- DOCUMENT EXCERPT
※ ※ ※
Captain Duncan and His Coffin

Captain Duncan and His Coffin

Omanuka, that pretty little spot just to the north of Anaura Bay, was, in the 1860's, chosen for his home by a sterling old seafarer of Scottish descent named Captain Archibald Duncan. Born in 1802, he had served in the Liverpool-North American trade. Migrating to New Zealand, he had charge of various vessels on the Auckland-Napier run. With the consent of Pita, an Anaura chief, he built a very comfortable, wood-lined whare with a thatched roof. It also served as a lodging-house for benighted Maori and pakeha travellers. One end, which was used as living quarters by his wife and himself, resembled a ship's cabin. He was never to be seen without his pea jacket and sea cap. Unfailingly, also, he read a chapter of his Bible every night and, before retiring, had a tot of rum.

It was a sad day for the old sea salt when Jean, his devoted Scottish wife, passed on. In order that she might still be near him, he buried her in a coffin made with his own hands in his very tidy little garden at the back of his home. As the lonely years crawled by, the old chap became uneasy on account of a belief that when, in turn, his end came, he might be buried only in a flax mat. So he built himself a coffin and rested content when his native neighbours assured him that, when he died, they would put his body in it and inter it beside that of his wife.
※ ※ ※
- GIVEN DATA

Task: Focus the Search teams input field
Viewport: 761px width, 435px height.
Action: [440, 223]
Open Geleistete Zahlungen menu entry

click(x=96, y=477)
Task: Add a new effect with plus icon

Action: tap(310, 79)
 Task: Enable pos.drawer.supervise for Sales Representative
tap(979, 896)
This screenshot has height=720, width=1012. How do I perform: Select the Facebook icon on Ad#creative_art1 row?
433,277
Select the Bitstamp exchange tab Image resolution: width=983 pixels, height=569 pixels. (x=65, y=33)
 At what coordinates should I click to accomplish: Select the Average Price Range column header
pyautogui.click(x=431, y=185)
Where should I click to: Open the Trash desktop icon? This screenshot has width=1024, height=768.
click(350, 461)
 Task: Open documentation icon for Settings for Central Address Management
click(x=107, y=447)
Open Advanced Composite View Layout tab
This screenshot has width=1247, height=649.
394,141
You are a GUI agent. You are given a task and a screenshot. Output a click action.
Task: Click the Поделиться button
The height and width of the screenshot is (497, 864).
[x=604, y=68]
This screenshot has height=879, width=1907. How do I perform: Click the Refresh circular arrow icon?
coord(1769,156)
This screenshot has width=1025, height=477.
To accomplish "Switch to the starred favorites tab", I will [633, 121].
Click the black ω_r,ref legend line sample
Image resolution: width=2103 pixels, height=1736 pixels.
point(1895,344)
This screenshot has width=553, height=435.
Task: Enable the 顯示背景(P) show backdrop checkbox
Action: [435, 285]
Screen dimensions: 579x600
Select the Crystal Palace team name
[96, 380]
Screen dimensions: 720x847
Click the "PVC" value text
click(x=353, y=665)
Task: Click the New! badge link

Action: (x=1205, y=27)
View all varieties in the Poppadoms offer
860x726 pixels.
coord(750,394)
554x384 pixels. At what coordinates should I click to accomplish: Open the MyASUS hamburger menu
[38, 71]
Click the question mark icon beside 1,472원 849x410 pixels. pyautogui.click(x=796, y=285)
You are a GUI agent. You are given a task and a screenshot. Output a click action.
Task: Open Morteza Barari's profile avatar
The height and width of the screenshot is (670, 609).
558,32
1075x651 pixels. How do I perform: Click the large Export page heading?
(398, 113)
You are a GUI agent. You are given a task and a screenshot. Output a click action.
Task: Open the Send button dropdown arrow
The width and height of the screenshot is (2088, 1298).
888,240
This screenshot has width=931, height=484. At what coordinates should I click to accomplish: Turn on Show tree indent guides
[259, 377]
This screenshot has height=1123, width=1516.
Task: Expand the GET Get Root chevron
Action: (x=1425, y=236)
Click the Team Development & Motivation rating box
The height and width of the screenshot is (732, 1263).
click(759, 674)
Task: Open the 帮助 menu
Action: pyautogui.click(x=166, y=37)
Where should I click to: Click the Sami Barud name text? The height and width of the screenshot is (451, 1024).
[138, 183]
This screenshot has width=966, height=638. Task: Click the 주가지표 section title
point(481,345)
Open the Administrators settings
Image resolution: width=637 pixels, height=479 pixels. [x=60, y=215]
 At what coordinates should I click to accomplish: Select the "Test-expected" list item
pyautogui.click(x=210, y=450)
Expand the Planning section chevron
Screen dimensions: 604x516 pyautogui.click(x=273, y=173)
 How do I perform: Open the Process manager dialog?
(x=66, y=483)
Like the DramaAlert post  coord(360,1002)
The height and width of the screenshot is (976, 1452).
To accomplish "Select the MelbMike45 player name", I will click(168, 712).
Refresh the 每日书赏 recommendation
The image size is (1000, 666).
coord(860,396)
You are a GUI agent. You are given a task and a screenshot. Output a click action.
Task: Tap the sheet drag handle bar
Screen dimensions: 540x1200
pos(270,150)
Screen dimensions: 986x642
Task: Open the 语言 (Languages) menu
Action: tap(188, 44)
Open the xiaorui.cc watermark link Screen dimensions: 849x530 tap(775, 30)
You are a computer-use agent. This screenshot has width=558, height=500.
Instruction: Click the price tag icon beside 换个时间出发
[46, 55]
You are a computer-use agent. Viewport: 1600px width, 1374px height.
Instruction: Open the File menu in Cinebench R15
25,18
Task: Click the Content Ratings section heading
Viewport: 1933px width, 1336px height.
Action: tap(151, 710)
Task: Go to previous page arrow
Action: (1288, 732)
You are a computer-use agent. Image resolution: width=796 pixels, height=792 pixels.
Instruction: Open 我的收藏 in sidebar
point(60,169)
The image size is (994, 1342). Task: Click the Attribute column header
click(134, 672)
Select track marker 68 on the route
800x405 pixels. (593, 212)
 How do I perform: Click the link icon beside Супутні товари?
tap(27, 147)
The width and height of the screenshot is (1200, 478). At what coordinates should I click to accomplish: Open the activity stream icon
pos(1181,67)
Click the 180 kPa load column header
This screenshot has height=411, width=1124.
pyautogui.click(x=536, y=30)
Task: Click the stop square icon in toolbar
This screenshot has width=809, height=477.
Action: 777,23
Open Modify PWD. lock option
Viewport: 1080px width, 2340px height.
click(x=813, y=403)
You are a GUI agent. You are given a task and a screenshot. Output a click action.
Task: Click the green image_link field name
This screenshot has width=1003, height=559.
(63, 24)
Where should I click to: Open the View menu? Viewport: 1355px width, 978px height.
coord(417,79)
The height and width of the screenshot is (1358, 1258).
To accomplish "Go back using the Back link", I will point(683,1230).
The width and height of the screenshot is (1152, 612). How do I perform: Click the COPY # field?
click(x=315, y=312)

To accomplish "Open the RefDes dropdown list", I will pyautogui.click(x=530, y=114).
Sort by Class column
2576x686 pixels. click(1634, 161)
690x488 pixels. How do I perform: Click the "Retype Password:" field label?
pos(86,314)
※ ※ ※
- GIVEN INSTRUCTION 1
In the passage about Captain Duncan and his coffin, what did Captain Duncan read every night?
- GIVEN INSTRUCTION 2
Pick up the story of Captain Duncan and his coffin after its final sentence and carry it forward.

- ANSWER 1
A chapter of his Bible.

- ANSWER 2
But, after all, poor old Captain Duncan never occupied his home-made coffin and his remains were not interred in the picturesque spot at Anaura which he loved so much. In 1876 the superstitious natives of Anaura held that their white neighbour, by the exercise of witchcraft, had been responsible for the death of the old chief Pita, and they threatened to take his life. These were the people who had beggared him in bygone years by neglecting to pay him what they owed him. A subscription list went the rounds of Poverty Bay on behalf of the worthy old fellow and met with a ready response. When it was found that there was no accommodation available for him at the Indigents' Home at Auckland, W. L. Williams very kindly provided him with a suitable home, with a little garden, at Napier.